Task to complete: The lines to copy run from the one containing "You are a GUI" to the last line of the entries; output those lines exactly and only them, without pictures.
*** Data section Section Begins ***
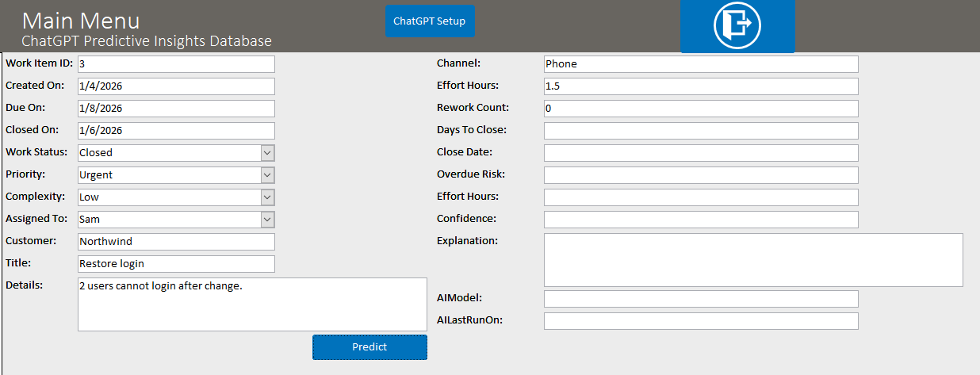The image size is (980, 375).
Task: Click the Channel field showing Phone
Action: click(701, 63)
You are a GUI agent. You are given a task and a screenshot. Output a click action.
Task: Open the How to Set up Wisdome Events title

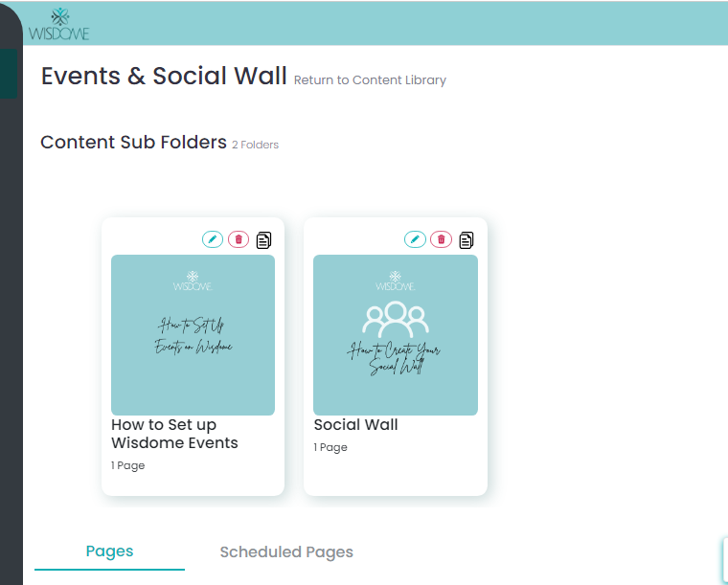pos(174,434)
*** Data section Section Ends ***
Task answer:
You are a GUI agent. You are given a task and a screenshot. Output a click action.
Task: Open the How to Set up Wisdome Events title

pos(174,434)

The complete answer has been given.